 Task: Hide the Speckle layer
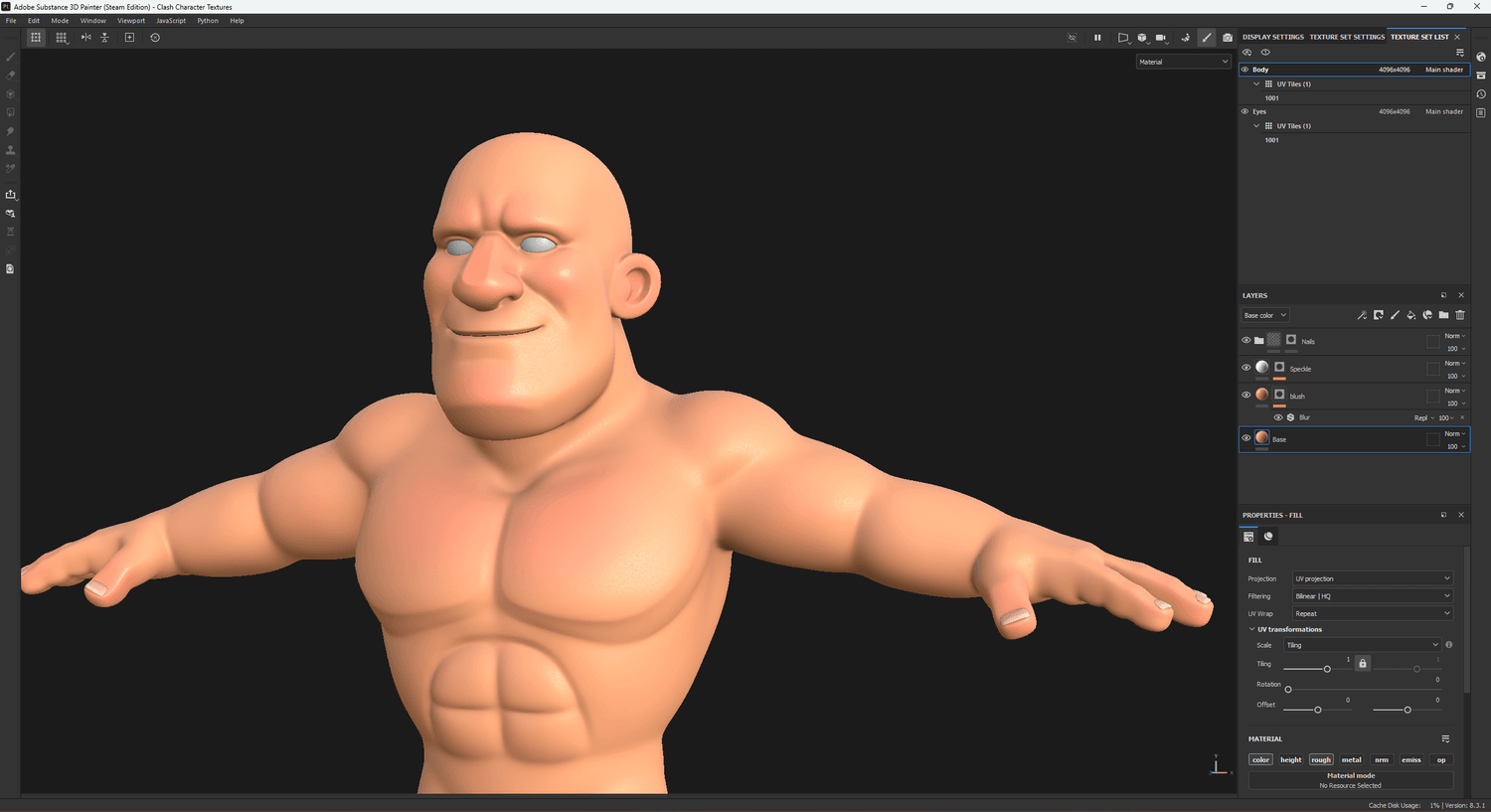1245,368
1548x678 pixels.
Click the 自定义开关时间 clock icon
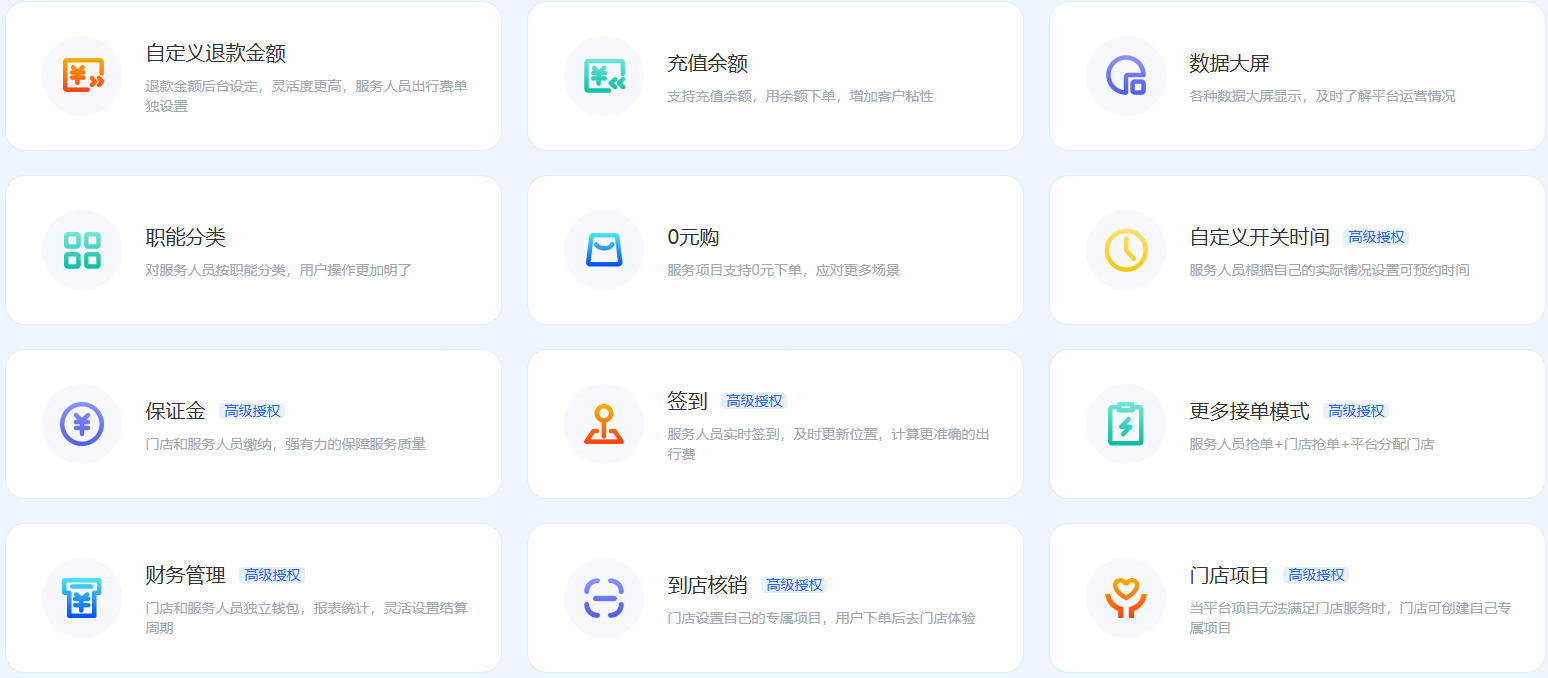[1126, 250]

****************

### EXERCISE GOAL
Could you repeat all of the data exactly, minus the pictures?

### REPLY TO THE EXERCISE
 Task: Hide the Speckle layer
1245,368
1548x678 pixels.
Click the 自定义开关时间 clock icon
[1126, 250]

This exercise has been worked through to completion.